Work instructions:
Continue the text on spaying female pets from where it stops.

(Spaying Your Female Pet)
Neutering means removing the reproductive organs. In females, these are the ovaries and uterus, and the procedure is called an ovariohysterectomy, or spay. Most often in veterinary practice, this surgical procedure is performed on dogs and cats, but it may also be applied to rabbits, rats, squirrels, and many of the other female animals which are housed as pets in our homes. The discussion below applies to those pets as well, but for more information on surgery for those specific animals, please contact our hospital.
Spaying is performed for a variety of reasons, including population control and treatment of disease. Medical reasons for spaying include treatment of uterine infection, cancer of the uterus, ovaries, and mammary glands, and some skin conditions. Also, evidence suggests that some animals with diabetes and seizure disorders respond better to medication if they are spayed.
Spaying is an abdominal operation. The procedure is done with the animal under general anesthesia and consists of a small incision in the abdomen and removal of the ovaries and uterus. Recovery is generally fast. Most cats and dogs can go home the day after surgery and are back to normal within 5 to 7 days.
Advantages of Spaying
- A spayed pet is usually a happier, healthier pet.
- Dogs spayed before their first heat (6 months of age) are virtually assured of not developing mammary cancer, a relatively common disease in unspayed females.

Source material:

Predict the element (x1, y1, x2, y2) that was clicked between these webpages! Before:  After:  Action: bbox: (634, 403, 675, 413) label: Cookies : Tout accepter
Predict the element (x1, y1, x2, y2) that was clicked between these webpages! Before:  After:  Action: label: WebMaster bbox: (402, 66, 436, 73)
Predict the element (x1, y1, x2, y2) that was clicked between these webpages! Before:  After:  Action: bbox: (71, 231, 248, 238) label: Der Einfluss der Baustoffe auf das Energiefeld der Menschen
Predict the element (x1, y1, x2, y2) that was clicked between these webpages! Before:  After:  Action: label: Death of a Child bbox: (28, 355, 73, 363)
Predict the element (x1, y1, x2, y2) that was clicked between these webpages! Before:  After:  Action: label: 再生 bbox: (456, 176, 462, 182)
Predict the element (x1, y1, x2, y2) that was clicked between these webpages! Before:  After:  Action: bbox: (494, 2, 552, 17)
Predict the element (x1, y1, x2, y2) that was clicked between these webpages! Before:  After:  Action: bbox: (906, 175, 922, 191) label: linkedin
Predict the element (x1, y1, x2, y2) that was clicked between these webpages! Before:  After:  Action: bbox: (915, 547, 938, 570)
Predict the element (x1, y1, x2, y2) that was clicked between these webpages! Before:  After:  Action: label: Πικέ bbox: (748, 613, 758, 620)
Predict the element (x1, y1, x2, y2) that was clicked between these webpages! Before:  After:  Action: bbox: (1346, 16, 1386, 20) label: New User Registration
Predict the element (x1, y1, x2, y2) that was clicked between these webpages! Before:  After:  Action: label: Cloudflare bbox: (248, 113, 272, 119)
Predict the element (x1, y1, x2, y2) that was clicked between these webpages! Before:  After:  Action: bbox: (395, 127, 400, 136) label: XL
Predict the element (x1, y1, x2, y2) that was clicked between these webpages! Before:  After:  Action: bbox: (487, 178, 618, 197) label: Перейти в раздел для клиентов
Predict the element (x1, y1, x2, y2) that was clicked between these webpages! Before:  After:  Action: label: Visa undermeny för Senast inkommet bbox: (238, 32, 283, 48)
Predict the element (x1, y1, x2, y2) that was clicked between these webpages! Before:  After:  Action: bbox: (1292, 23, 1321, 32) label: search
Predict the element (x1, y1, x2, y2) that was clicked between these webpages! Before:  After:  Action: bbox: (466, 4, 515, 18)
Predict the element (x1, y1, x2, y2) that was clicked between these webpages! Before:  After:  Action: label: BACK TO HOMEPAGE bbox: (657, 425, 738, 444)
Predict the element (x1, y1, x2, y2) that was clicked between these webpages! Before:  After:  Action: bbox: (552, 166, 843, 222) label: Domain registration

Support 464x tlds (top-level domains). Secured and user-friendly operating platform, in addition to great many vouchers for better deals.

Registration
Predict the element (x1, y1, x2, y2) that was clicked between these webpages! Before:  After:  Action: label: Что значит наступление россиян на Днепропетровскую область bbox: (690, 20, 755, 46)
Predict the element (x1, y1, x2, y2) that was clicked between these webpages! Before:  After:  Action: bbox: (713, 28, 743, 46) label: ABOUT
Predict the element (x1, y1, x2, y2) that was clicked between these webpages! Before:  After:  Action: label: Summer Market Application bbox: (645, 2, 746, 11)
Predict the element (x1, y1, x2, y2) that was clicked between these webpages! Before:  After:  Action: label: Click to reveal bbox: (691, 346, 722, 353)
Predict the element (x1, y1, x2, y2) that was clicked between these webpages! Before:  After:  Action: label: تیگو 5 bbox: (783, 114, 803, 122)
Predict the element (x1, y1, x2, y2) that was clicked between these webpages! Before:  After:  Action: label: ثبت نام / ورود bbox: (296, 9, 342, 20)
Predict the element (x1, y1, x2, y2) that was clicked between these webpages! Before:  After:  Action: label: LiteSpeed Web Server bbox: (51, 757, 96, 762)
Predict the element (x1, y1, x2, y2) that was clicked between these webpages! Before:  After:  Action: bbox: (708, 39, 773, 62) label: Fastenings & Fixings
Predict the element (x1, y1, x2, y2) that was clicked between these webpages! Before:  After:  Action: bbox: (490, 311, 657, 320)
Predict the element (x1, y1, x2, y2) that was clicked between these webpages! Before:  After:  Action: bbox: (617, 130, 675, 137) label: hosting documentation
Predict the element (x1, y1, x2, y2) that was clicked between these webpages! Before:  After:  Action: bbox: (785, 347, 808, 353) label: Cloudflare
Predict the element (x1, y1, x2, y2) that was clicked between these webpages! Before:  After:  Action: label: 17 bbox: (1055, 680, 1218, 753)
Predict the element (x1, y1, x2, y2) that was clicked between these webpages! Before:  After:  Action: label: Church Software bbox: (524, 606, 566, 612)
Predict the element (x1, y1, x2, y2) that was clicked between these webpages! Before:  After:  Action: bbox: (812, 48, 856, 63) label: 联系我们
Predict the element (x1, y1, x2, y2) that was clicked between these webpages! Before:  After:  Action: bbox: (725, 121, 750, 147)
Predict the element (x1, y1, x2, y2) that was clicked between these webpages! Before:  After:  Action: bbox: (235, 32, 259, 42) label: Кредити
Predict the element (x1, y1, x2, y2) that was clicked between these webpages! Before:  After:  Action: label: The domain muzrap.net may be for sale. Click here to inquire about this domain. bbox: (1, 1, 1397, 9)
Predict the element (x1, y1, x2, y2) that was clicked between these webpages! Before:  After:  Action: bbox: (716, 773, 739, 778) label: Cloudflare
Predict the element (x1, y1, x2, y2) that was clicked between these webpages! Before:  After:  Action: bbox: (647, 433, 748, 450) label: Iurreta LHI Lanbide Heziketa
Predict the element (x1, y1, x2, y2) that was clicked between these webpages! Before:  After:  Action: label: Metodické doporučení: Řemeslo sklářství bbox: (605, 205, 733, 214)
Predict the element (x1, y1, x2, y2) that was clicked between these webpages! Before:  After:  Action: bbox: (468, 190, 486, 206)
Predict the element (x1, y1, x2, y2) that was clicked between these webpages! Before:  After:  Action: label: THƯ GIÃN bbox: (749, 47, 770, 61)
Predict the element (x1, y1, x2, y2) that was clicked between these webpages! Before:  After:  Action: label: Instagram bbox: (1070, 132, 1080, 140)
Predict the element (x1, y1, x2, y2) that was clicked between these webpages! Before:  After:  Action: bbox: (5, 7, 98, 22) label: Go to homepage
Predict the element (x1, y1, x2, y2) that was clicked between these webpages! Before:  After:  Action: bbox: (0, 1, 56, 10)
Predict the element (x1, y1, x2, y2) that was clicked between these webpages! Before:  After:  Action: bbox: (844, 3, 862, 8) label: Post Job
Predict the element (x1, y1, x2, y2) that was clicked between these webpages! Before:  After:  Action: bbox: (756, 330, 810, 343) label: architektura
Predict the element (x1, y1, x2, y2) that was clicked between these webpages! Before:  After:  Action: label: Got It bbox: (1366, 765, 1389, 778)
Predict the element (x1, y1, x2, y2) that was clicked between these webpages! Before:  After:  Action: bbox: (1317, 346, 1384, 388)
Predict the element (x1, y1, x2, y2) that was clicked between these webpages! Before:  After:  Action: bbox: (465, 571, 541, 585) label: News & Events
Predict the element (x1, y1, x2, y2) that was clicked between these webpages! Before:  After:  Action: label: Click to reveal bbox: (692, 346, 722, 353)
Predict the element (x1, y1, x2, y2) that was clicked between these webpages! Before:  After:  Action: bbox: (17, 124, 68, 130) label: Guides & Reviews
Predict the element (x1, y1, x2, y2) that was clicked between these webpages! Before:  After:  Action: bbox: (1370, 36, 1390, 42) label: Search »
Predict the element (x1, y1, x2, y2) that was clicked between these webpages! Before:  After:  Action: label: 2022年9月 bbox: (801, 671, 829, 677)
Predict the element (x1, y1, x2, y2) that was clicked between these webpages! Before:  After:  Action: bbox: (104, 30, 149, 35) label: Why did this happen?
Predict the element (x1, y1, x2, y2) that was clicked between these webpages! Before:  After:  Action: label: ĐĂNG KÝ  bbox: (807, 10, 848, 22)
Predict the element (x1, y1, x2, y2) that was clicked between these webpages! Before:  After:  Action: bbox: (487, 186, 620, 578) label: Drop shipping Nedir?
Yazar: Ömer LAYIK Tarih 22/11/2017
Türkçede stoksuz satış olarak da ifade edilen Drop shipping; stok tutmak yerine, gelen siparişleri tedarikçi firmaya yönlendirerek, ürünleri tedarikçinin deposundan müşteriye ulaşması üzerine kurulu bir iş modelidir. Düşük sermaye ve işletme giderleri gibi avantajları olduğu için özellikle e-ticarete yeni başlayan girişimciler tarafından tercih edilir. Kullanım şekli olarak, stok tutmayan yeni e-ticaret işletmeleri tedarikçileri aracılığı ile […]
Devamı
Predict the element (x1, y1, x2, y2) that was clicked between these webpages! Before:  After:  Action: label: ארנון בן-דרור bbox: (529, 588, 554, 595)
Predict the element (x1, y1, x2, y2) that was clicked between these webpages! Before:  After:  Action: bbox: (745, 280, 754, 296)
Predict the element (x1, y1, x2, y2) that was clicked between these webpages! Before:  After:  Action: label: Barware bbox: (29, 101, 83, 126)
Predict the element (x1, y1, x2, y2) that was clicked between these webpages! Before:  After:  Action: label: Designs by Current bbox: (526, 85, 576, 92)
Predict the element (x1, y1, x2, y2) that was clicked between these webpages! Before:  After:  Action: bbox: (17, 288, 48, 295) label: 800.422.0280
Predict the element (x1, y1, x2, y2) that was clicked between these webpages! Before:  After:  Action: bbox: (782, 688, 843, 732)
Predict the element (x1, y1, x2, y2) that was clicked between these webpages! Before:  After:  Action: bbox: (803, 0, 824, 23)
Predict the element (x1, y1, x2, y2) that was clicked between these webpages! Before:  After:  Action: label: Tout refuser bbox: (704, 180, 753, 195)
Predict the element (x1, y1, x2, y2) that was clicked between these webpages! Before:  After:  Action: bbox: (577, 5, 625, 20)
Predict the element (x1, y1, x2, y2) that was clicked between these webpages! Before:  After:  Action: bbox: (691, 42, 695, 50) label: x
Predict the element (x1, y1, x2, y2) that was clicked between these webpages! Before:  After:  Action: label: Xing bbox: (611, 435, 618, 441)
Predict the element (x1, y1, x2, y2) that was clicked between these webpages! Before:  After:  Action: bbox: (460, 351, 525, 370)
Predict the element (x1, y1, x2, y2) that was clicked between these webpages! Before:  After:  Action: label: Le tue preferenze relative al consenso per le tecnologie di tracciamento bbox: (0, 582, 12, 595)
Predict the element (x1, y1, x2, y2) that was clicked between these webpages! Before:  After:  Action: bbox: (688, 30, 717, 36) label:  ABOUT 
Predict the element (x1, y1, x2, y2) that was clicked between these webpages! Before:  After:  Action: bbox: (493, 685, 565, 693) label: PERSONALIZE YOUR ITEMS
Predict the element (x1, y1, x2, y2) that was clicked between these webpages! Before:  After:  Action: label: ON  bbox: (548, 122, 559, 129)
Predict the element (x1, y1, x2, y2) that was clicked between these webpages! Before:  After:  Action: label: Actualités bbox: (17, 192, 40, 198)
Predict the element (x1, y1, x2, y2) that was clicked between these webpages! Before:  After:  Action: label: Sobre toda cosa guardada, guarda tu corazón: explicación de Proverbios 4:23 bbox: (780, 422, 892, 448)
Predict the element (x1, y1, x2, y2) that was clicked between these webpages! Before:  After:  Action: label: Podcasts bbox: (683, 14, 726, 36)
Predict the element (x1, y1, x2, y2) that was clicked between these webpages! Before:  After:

Expected output:
- Spayed pets cannot develop the uterine infection called “pyometra,” which occurs commonly among older, unspayed dogs and cats. Pyometra can cause severe damage to the liver and kidneys, and left untreated, this disease can lead to death.
- Females that have been spayed cannot become pregnant.
- Dogs that have had an ovariohysterectomy do not attract males because they have no more heat cycles.
- A spayed pet cannot have false pregnancy, a condition in which the pet’s body reacts as if it was pregnant because of certain hormones.
Spayed animals do not go through heat cycles or produce unwanted puppies or kittens. “Heat” refers to the time when female dogs and cats prepare for mating and pregnancy. Cats and dogs have their first heat at 5 to 12 months of age. In dogs, heat cycles occur approximately every 6 months. The external genitals swell, a bloody discharge occurs, and females attract males. Heat cycles last from 14 to 21 days and can be messy and inconvenient. In cats, heat cycles can start at any time, but most often occur in the spring and fall. Cats in heat do not usually have swelling or discharge, but they do attract tomcats. They exhibit unusually affectionate rubbing behavior, stretch and extend the back in a reverse arch, and meow loudly and continuously. This behavior may continue for days at a time over a period of weeks if mating does not take place.
Answers to Common Questions
- Spaying will NOT make your dog or cat fat and lazy unless she is overfed.
- It is NOT true that a cat or dog should have one litter before being spayed. This only leads to more unwanted puppies and kittens.
- Spaying will NOT change your pet’s personality. Cats’ personalities do not fully develop until about 1 year of age, and dogs’ between 1 and 2 years. If your pet’s personality changes after spaying at an early age, it would have changed without surgery.
- A small percentage of spayed dogs have trouble retaining their urine when they reach old age. This can usually be controlled by medication.
General Care Before and After Surgery
- For an ovariohysterectomy (spaying), the best age for dogs and cats is between 6 months and 1 year, but the surgery can be done at any age. The pet must be healthy.
- Make sure your pet has no intestinal parasites (worms) and has had all necessary vaccinations before surgery.
- Do not feed your pet for 12 hours before admittance for surgery. Water is withheld for a few hours.
- Restrict your pet’s activity for 2 weeks after surgery.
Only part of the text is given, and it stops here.